By 2020, the companys analysts predict that cumulative worldwide capacity of installed PV systems will spurt from around 97 GW in 2012 to 329.8 GW, thus capping an eight-year period (2012-2020) during which compound annual growth rate (CAGR) hits a hefty 16.5%.
The market has continued to grow, even during a severe economic crisis. Today, PV is the third-largest deployed renewable technology in terms of global installed capacity, after small hydro and wind.
Expansion on the PV side of the industry is being stimulated by two major forces, based on the findings of the study, "Solar Photovoltaic (PV), 2012 Global Market Size, Average Installation Price, Market Share, Regulations, and Key Country Analysis to 2020."
First, on a macro level, the global goals of energy security, stability and independence are driving both developed and emerging governments to promote and develop renewable power sources, including islanded and community solar microgrids, grid-tied distributed PV, and utility-scale installations.
Second, on a more granular level, funding and incentives offered to the solar industry by national and regional governments, as well financing schemes for consumers, and reductions in costs due to technological advances, all continue to support the PV market.
Thin film, which got off to a fast start when the price of the silicon component of PV modules was prohibitively high, is said to be losing its competitive edge. As silicon prices have plummeted and the costs of higher-efficiency crystalline silicon modules have been reduced, global demand has shifted back to crystalline technology.

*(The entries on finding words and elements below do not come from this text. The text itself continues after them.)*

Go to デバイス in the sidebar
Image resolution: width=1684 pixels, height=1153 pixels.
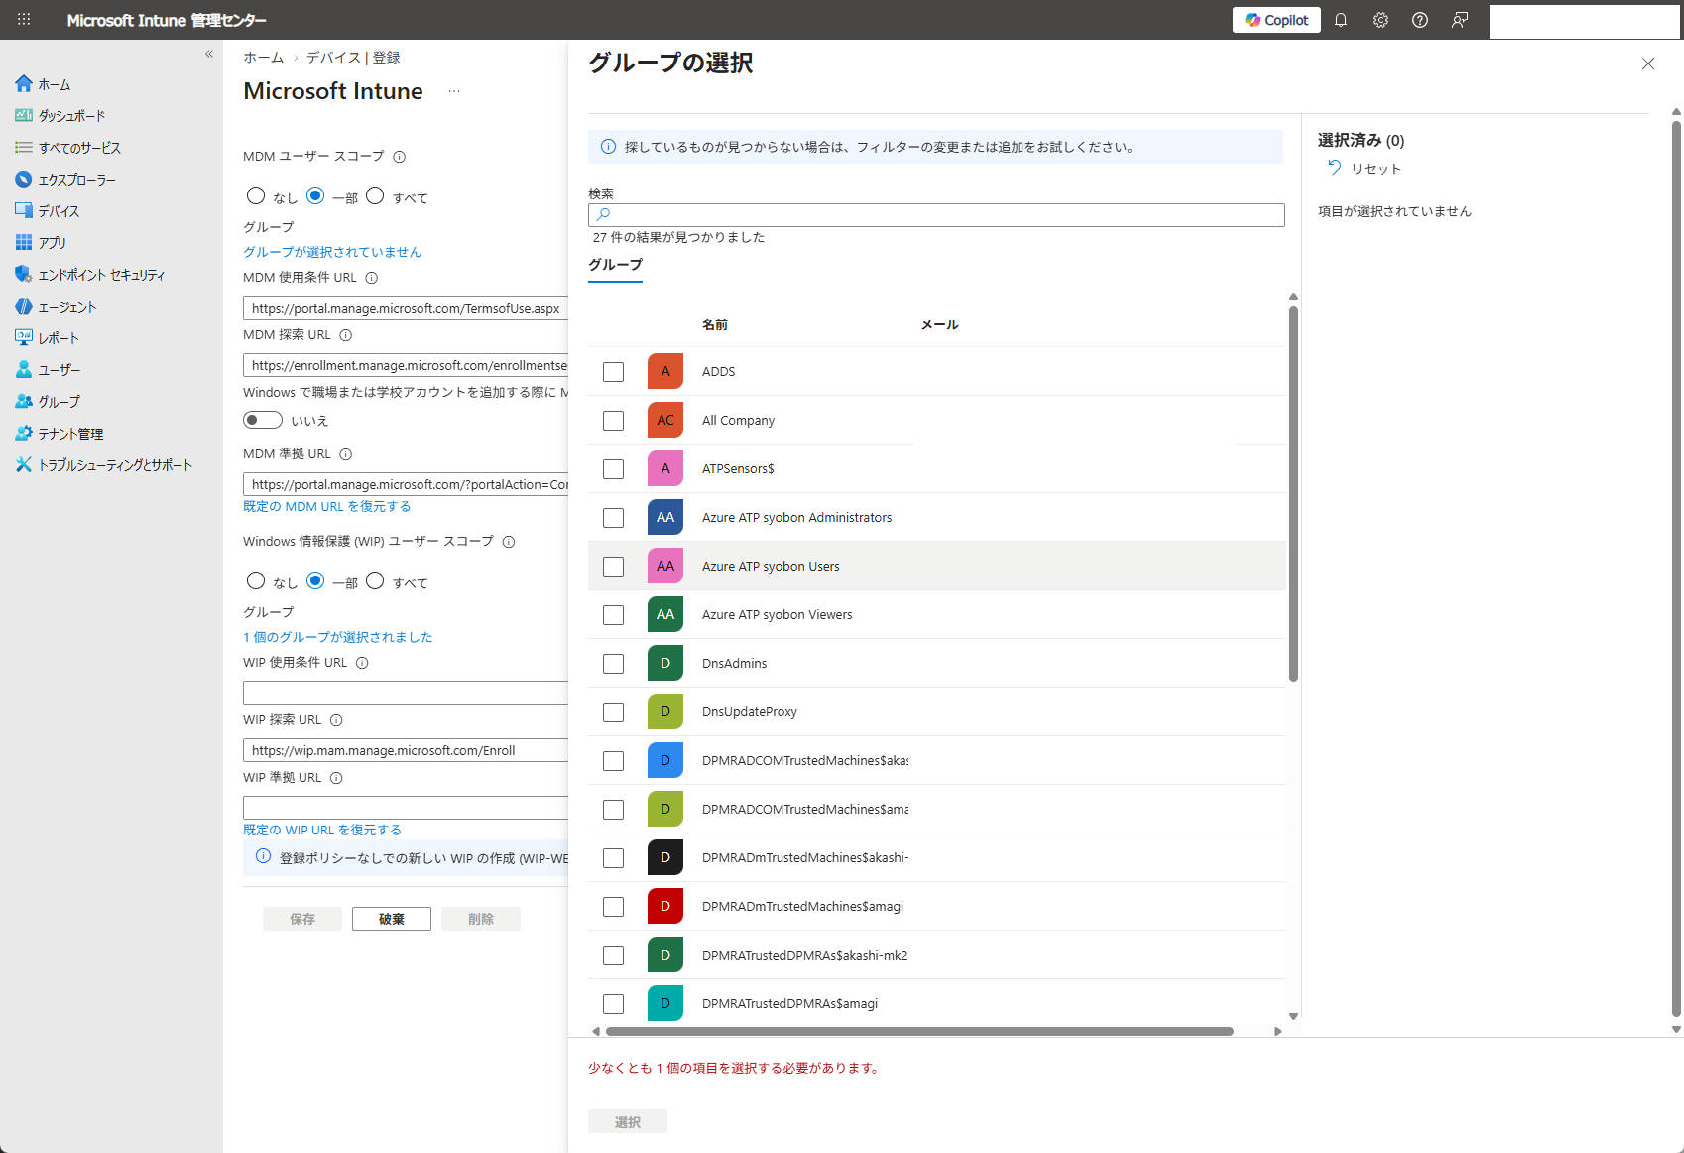59,211
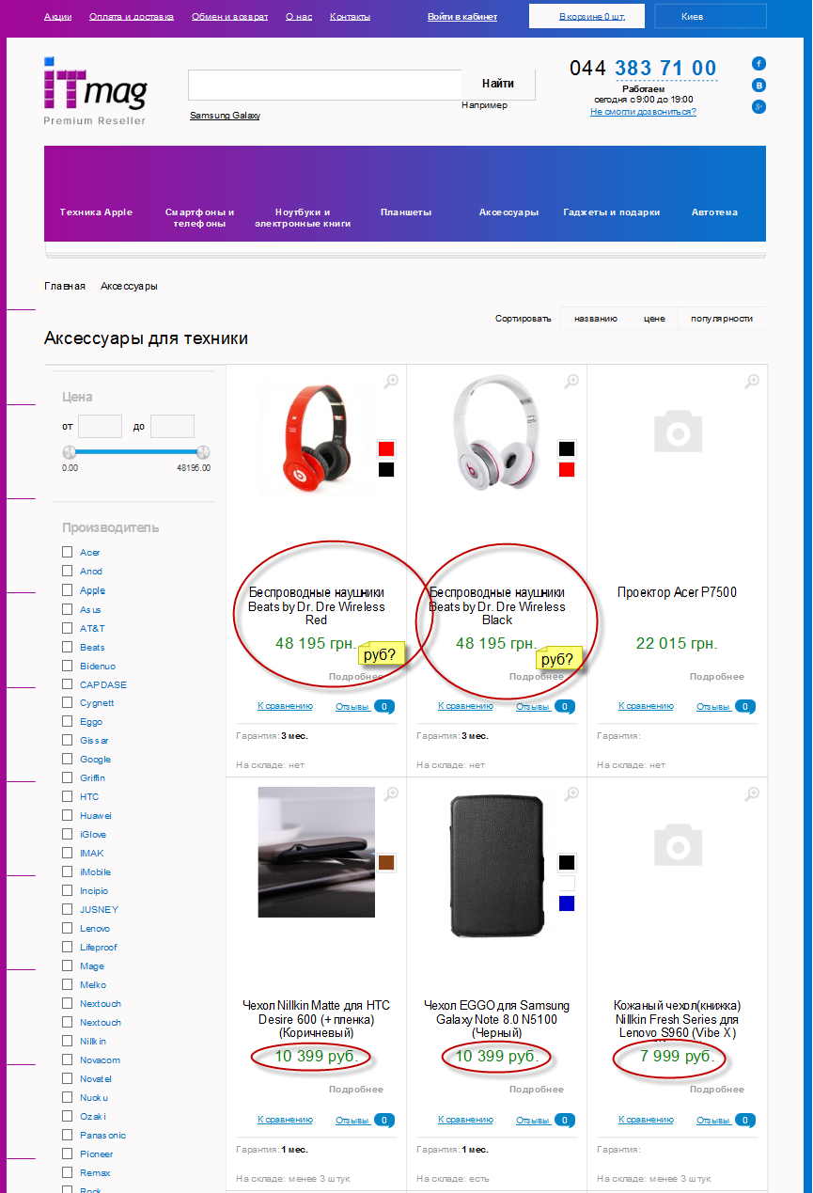The height and width of the screenshot is (1193, 813).
Task: Sort products by цене
Action: tap(654, 319)
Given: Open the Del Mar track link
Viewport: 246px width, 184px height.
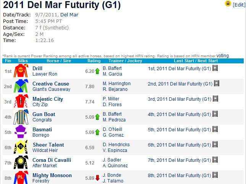Looking at the screenshot, I should coord(69,15).
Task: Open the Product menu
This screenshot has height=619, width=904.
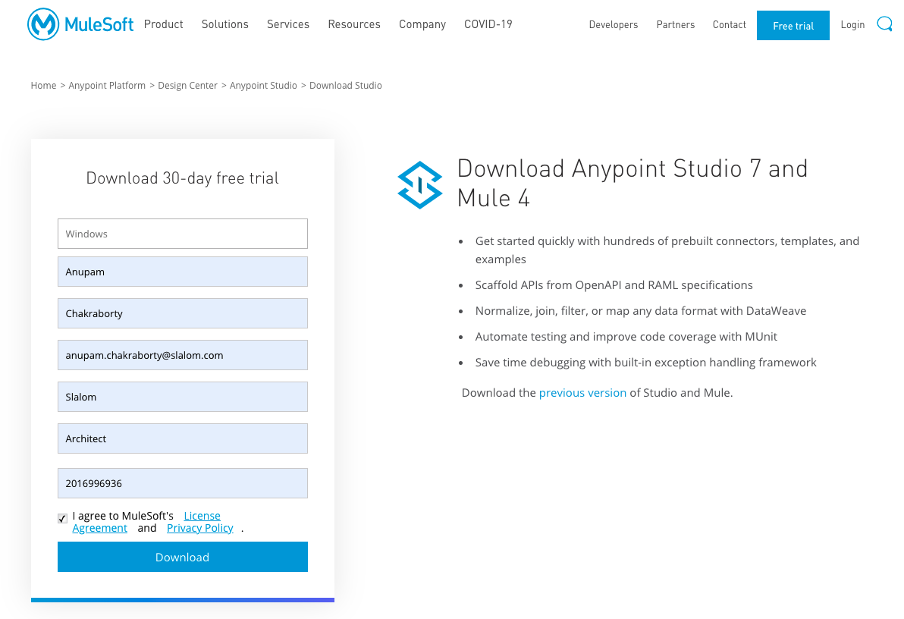Action: [163, 24]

However, the competitive scenarios in several parts of the global PV value chain are characterized by high barriers to entry; and concerns about cost, branding, quality, reliability and efficiency. Entering this market involves a major capital investment and advanced technological expertise, as well as extensive distribution and networking, among other things.
Whats more, the need to upgrade legacy electricity infrastructure to meet future transmission and distribution (T&D) demands represents a key challenge ahead for the global PV industry. The existing grid infrastructure in a few growing PV markets is deemed to be insufficient for continued expansion, and there is an urgent need to modify it along with grid regulations, in order to accommodate PV power.

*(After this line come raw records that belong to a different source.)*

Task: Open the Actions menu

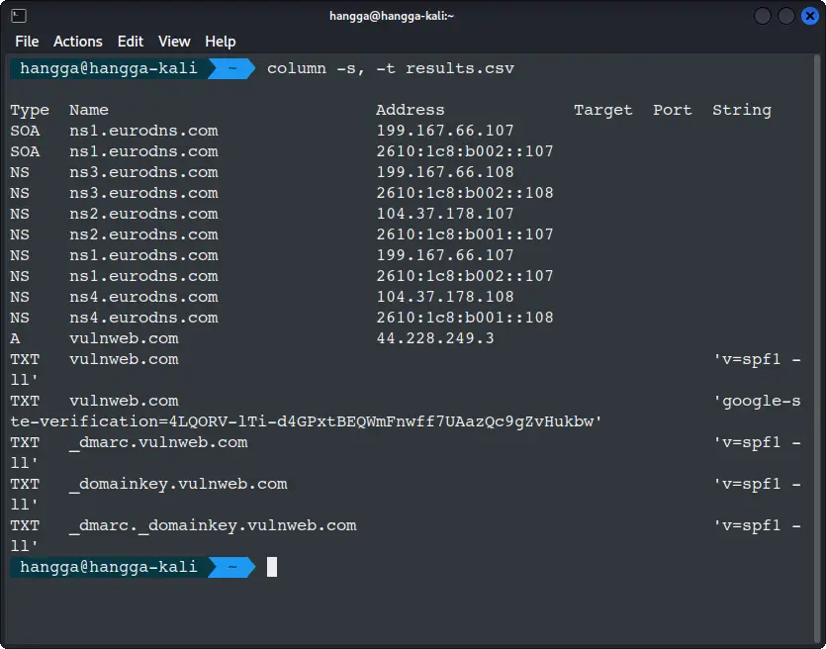Action: [78, 42]
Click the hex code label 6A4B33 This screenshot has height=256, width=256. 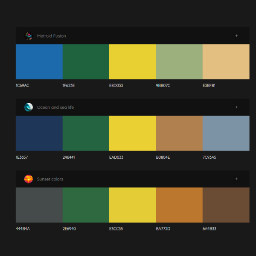(209, 229)
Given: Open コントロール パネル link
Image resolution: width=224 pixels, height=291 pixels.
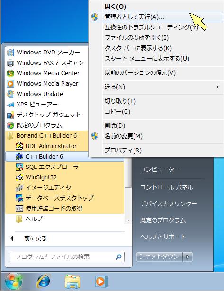Looking at the screenshot, I should 167,187.
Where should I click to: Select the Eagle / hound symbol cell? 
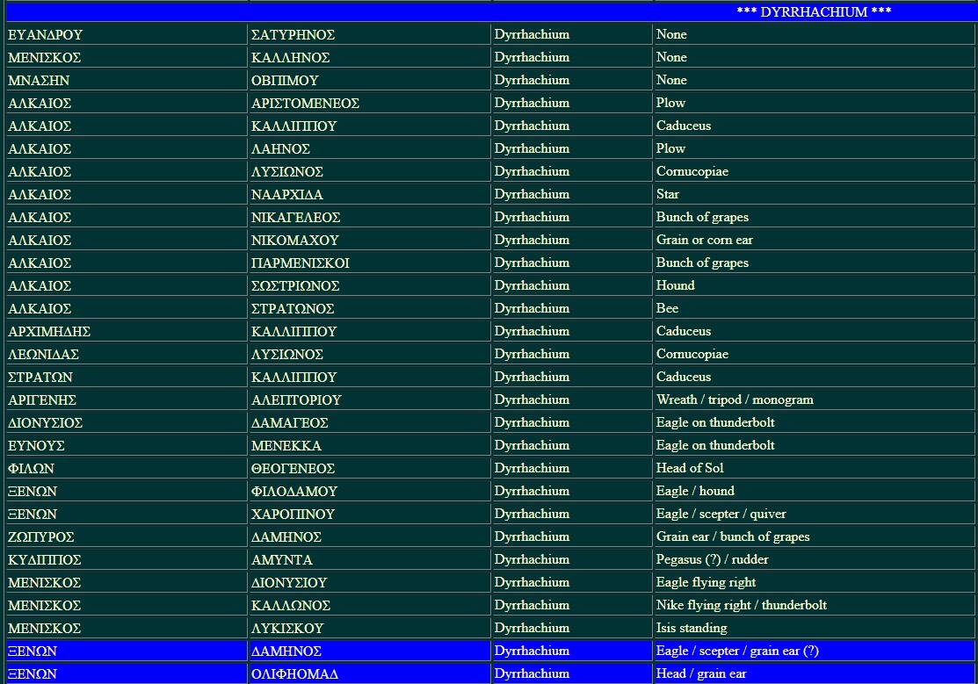coord(695,491)
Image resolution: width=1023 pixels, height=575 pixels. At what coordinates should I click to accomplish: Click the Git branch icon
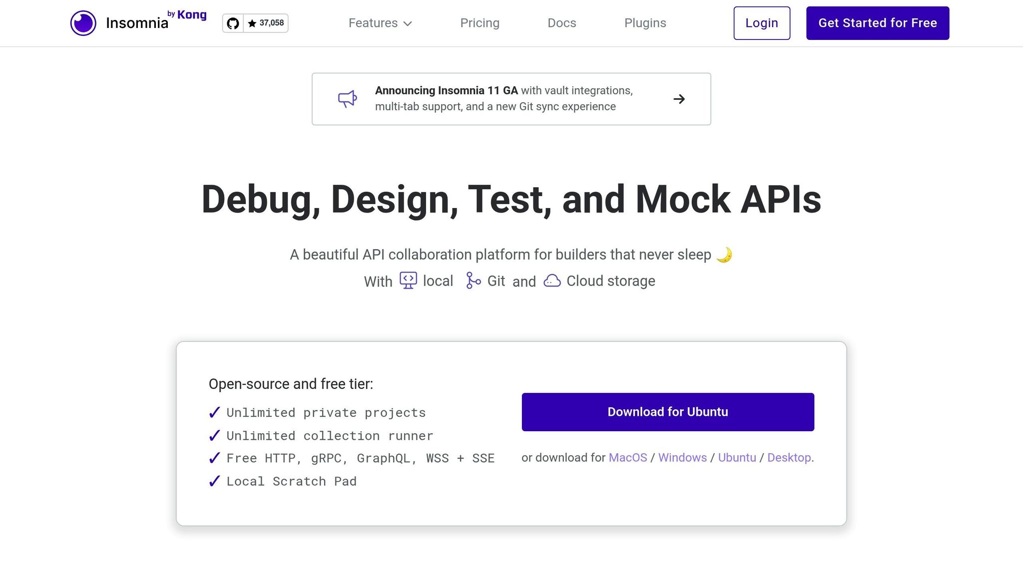(473, 281)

The development of new grid infrastructures will require massive investments of money and time, which could also could dramatically decrease PV growth, according to GlobalData.
Changing places and paces
So, where is growth likely to continue apace, and what new markets will become the focus of solar activity?

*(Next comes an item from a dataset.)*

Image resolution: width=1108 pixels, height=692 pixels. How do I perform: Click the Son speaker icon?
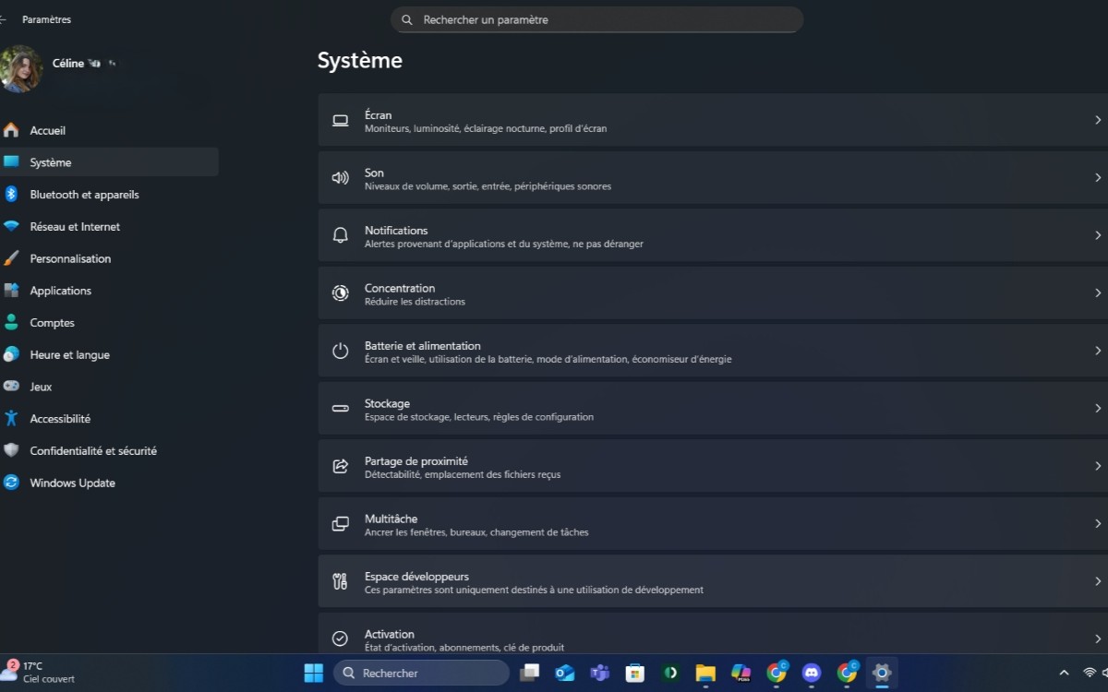(x=339, y=178)
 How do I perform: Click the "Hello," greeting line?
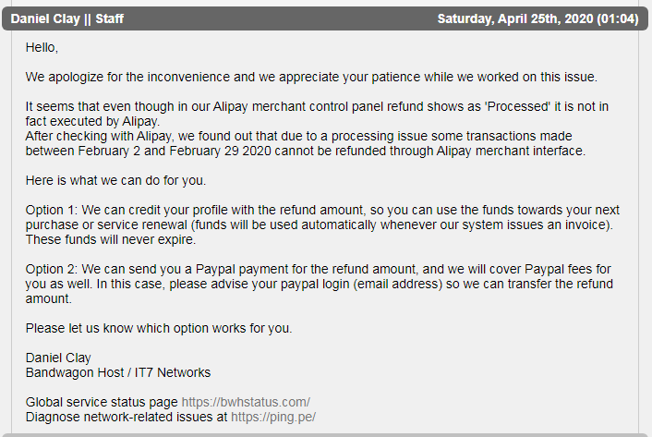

Reduced PV module prices, combined with the feed-in tariff (FIT) subsidies in European countries, have supported the widespread growth of small-scale distributed capacity there. The EU, led by Italy, Germany, Spain, and France, accounted for 70% of the worlds new capacity additions in 2011. Down the road, however, GlobalData expects that lucrative tariffs are likely to lessen, and that growth will stall somewhat.
Germany is estimated to have accounted for around 32% of global PV installed capacity in 2012. The country has proved its commitment to solar energy through various policies in recent years and has maintained its position at the forefront of the markets development and technological progress. As a result, Germanys installed capacity of PV has soared from a relatively meager 2.7 GW in 2006 to 30.1 GW just six years later in 2012 and is calculated to reach 48 GW by 2020.
In North America, the United States and Canada have introduced stimulus packages and various policy support measures, such as Investment Tax Credits (ITCs), Production Tax Credits (PTCs), and Ontarios Green Power tariff system, to support PV deployment. The U.S. federal government, as part of its stimulus package, has provided funding of $3.1 billion to its states to encourage the PV industry and expand PV support programs. Both countries will continue to be major players, although perhaps not in the top strata of the industry.
Asian companies now dominate the global PV device supply scenario, with five Chinese companies among the top ten module manufacturers worldwide. Governments in the region, including Japan, India and Taiwan, are promoting PV through long-term policies and financial incentives; as well as research and development initiatives.
China is the behemoth in the burgeoning solar market. In the Peoples Republic, aggressive capital subsidies are provided to PV projects that are categorized under the Solar PV Building program and the Golden Sun program, spanning a wide range of solar PV applications.
Today, China exports over 90% of its production capacity. However, the Asian leader is also expected to significantly increase domestic solar module installations in the near future, with a massive surge in installed capacity, from 7.6 GW in 2012 to 70 GW in 2020.
Finally, GlobalData forecasts that emerging nations in South and Central America and the Middle East and Africa will be key markets in the future. Look for states such as Ghana, Qatar, Saudi Arabia, and Chile to become competitive sooner rather than later.